それでも詠唱破棄とか、無詠唱とか、出鱈目なことをしない程度に理性はあったらしい。

しっかりお手本通りに文言を唱えた後、『おこた』の中にいるみたいな、じんわりとした暖かさが伝わってくる。


実の所、おれっちのダメージはあの瞬間【光(セザール)】の衣を纏ったせいで、たいしたことはなかったと言うか、暴走しかけた君の【闇(エクゼリオ)】の力の方がよっぽどおれっちに倦怠感を与えていたのだが。

君もそれを自覚はしていただろうし、言わぬが花というやつである。


「みゃみゃっ」

「あっ」


僅かな時間でぽかぽかになり疲れも取れ、熱さでむずむずしてきたおれっちは、たまらず君の腕の中からするりと抜け出す。

それは、君の手の力を緩めていたから、というのもあっただろう。

立ち止まりしゃがみ込んで捕まえようとする君に、もう大丈夫だよとばかりに尻尾をはたはたと振り回し、健康体であることを訴えかける。

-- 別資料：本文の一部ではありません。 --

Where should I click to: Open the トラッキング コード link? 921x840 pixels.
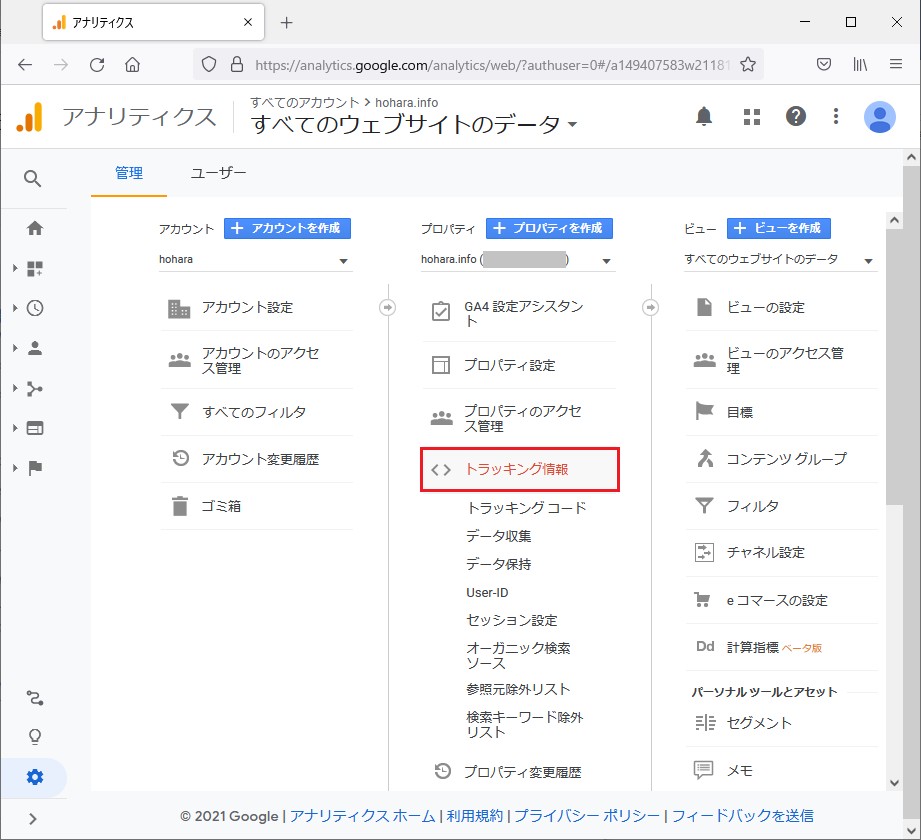tap(526, 508)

「へぇ。【火(カムラル)】の魔法で回復だなんて初めて見たわ。凄いのね、ティカって」

「驚きましたわ。【火(カムラル)】は攻撃魔法専用、だなんて思い込んでいたせいですかね」


純粋に、感嘆の声を上げる赤青二人組。

それで察するに、この世界では驚きはするものの、全く持ってありえないものではなかったことに、ちょっと安堵する。


「この子は……ただの猫じゃないのね? 火を怖がらないし、あなたの使い魔?」「……この子はおしゃ。私の一番……大切な子です」


逆に魔法よりもおれっちに興味を持ったらしいウェルノさんが、好奇心一杯の表情でそう聞いてくる。

それにすぐさま反応し答えた君であったが、一番の所で何故か言葉を濁した。


あれ? おれっちって君の使い魔じゃなかったんだっけか。

そう言ってくれるのは嬉しいんだけど、あれ?

ヨースに言われて従属魔精霊の契約したんじゃなかったっけ?

何でその辺り、曖昧なんだろう?


そう思うと、身体をちくりと刺す、得体の知れない何か。

思わず顔を上げると、何故か君はその顔を赤くしている。

元々青に近いような白さの君だから、表情が乏しくとも、それは丸分かりで。


すっと、なんだか分からないもやもやが、身を潜める感覚。



「みゃうん?」


そんな本気な反応をされると、どうしていいか分からなくなるじゃないか。

一番はヨースだろう?

そんな言葉にしたくない、してはいけないものの代わりに。

小首を傾げて声をあげると。


それに君より早く反応したのは、ベリィちゃんだった。